Introducing Assisted Self Custody
It is likely that the crypto world will see a wave of innovation take place around assisted self custody products. Hexa wallet is one such wallet that has implemented similar features. They’ve made use of Bitcoin’s multisig functionality, and obscured the language around it. Private Keys and mnemonic phrases are now “recovery phrases” held by you and your “guardians”.
Here in 2021, it may be safe to say that wherever you are, one of your friends or family members is a Bitcoin or crypto fanatic. You will be able to make these people your guardians. This gives them the ability to assist you with wallet recovery, should you run into any trouble. This is a beautiful solution, as it allows you to pick your helper, without giving them full access to your wallet. It allows you to retain sole ownership over your keys, without the messy headache of writing down 12 word phrases.
The Problems that Lie Ahead
While assisted self custody is a reasonable solution for Hexa Wallet, (a software wallet), new challenges present themself when implementing a similar schema on a hardware wallet.

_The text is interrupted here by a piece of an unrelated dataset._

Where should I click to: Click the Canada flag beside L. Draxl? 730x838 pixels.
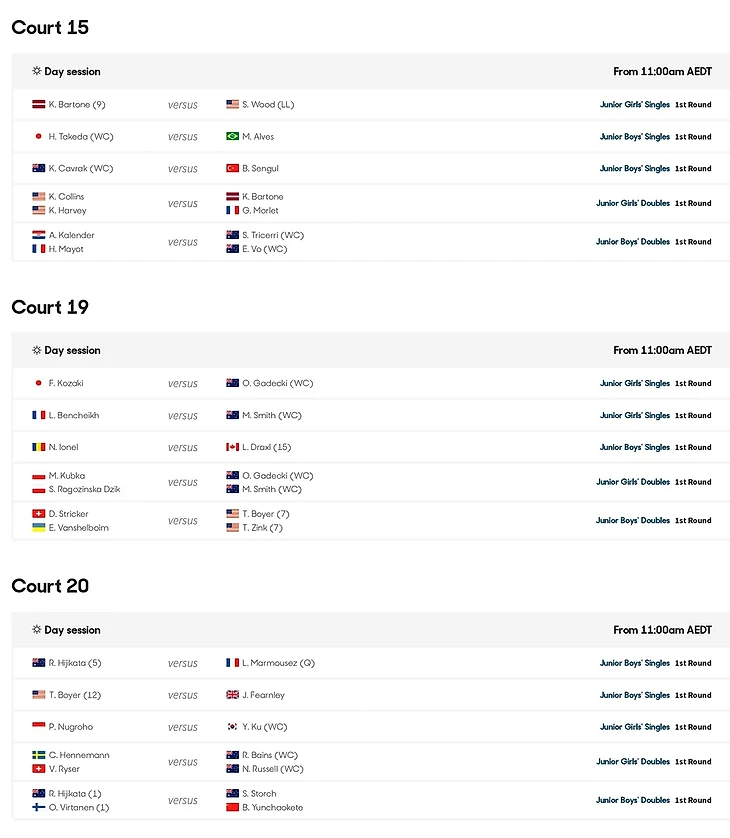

The traditional implementation of a hardware wallet has been to store the private key for signing transactions. How exactly might this work when combined with the idea that other people hold part of the key? While the pathway forward is somewhat known, exactly what obstacles to overcome are still unknown.
Building With the Future in Mind
Jack stated outright that the wallet should be able to function independently of Square or Cash App. This ensures that the device is not reliant on the company, and thus protected in the event that Cash App, Square, or Jack himself is reprimanded from authorities.
A shutdown of any of these entities resulting in non-function hardware wallets would violate the tenet of decentralization.
Built to Interface with Layer-2 Scaling Solutions
Most Bitcoin hardware wallets are not compatible with the lightning network, or other layer-2 scaling solutions.
According to Jack, the ability to interface with various layer-2 solutions is essential for growth. This is not too hard to agree with, if you’ve ever sent a Bitcoin transaction, it takes 60 minutes, and costs you $5+. These high fees and wait times will no longer take Bitcoin to the level of global payment network and reserve currency status. Layer-2 is a must, and with that, must also come sophisticated, yet simple hardware wallet solutions.
Next Generation of Hardware Wallets
So there you have it, Jack Dorsey has officially introduced what the rest of the industry will soon recognize is the next generation of hardware wallets. That is, assisted custody, multi layer, open source, highly usable hardware wallets.
Friendly competition between this yet-to-be wallet and existing ones is always welcome. At the end of the day, competing products are supposed to make the whole space better. Ledger, Trezor, and Cobo all will need to keep tabs on Square and their project if they want to keep up with what is coming next.